Les effets secondaires des traitements, comme la fatigue ou la douleur, ainsi que la détresse émotionnelle et le manque de soutien familial, représentent également des freins majeurs. La confiance en soi des patientes et leur capacité à s’adapter aux changements liés à la maladie sont des éléments essentiels pour envisager une reprise professionnelle.
Des parcours individualisés pour soutenir la reprise d’emploi
Les résultats des deux études montrent l’importance de personnaliser l’accompagnement des patientes dans leur parcours de reprise de travail. Chaque trajectoire dépend d’une combinaison de facteurs liés à la maladie, aux traitements, aux conditions de vie et de travail, ainsi qu’au soutien personnel et professionnel.
Les professionnels de santé, les services de médecine du travail et les employeurs doivent collaborer pour identifier les besoins spécifiques de chaque patiente et proposer des solutions adaptées. Cet accompagnement permettrait non seulement de faciliter le retour au travail, mais aussi d’améliorer la qualité de vie des femmes après un cancer du sein.

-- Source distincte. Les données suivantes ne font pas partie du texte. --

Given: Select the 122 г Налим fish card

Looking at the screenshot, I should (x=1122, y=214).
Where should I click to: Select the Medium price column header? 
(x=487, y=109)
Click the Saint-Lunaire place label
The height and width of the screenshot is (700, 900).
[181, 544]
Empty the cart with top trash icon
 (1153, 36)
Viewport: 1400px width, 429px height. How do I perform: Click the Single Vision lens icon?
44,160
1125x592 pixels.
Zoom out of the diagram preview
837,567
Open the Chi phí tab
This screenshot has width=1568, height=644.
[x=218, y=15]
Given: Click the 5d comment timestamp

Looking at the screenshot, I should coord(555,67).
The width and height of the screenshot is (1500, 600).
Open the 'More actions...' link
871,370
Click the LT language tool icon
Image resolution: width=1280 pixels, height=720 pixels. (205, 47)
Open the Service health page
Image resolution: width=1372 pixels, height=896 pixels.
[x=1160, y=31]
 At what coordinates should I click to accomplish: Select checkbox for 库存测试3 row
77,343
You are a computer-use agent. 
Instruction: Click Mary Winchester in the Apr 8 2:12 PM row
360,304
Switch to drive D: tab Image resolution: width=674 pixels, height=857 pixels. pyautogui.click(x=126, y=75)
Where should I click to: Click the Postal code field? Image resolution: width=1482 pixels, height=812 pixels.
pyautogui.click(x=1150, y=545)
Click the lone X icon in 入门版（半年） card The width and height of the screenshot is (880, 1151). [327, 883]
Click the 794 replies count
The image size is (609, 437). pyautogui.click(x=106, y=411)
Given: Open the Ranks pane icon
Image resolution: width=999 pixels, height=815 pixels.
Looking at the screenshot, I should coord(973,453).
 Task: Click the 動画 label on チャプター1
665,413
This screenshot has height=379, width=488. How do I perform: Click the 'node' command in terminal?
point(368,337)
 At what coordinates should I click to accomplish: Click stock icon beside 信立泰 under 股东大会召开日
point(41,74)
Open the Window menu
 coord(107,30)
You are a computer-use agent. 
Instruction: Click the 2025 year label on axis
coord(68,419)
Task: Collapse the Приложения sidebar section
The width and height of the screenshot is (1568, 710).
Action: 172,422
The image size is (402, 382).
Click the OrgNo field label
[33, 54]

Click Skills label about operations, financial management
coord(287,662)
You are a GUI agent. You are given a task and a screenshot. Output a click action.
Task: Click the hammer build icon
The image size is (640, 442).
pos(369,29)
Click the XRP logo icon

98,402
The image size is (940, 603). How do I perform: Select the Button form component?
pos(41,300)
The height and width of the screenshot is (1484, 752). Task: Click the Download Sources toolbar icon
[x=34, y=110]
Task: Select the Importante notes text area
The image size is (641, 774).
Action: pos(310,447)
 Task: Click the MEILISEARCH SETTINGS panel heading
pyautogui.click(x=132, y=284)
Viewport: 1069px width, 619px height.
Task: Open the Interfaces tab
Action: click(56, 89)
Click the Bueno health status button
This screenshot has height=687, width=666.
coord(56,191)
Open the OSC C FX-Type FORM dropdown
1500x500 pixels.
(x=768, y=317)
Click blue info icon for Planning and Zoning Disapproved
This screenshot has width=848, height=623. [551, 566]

Enfin, la mise en place d’indicateurs de suivi, comme ceux proposés dans l’étude TRAVERSÉES, pourrait aider à mesurer l’évolution du retour au travail dans le temps et à ajuster les politiques de soutien en fonction des besoins identifiés. Ces données permettent également de mieux comprendre les obstacles rencontrés par les femmes en rémission et d’orienter les actions en faveur de leur réintégration professionnelle.